> Given information

........

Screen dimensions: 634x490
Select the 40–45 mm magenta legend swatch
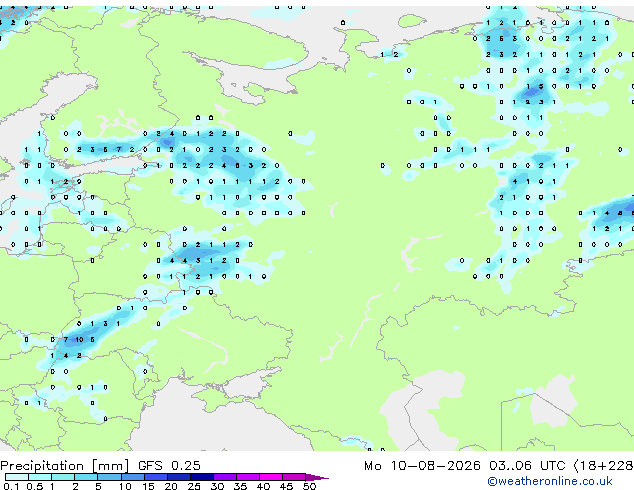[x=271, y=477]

........

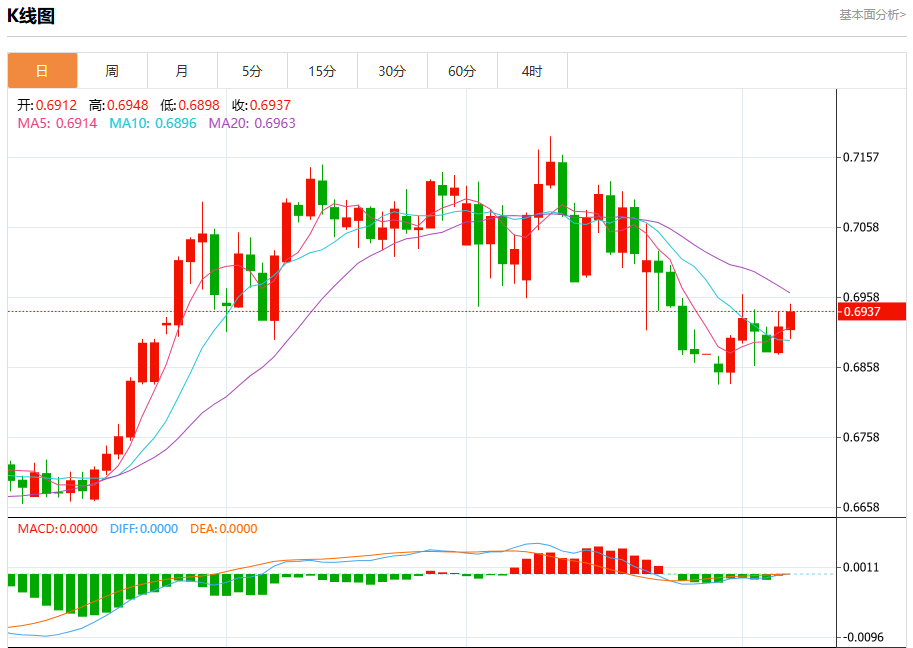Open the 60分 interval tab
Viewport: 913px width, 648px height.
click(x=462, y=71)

........

Scale the records from the line with "Screen dimensions: 634x490" up to and including the line with "[x=271, y=477]" by writing them out again with the requests kept, multiplying each coordinate in the answers by 1.25 and rounding it to a whole number, with halves rounded up. Leave the pictures out.

Screen dimensions: 634x490
Select the 40–45 mm magenta legend swatch
[x=339, y=596]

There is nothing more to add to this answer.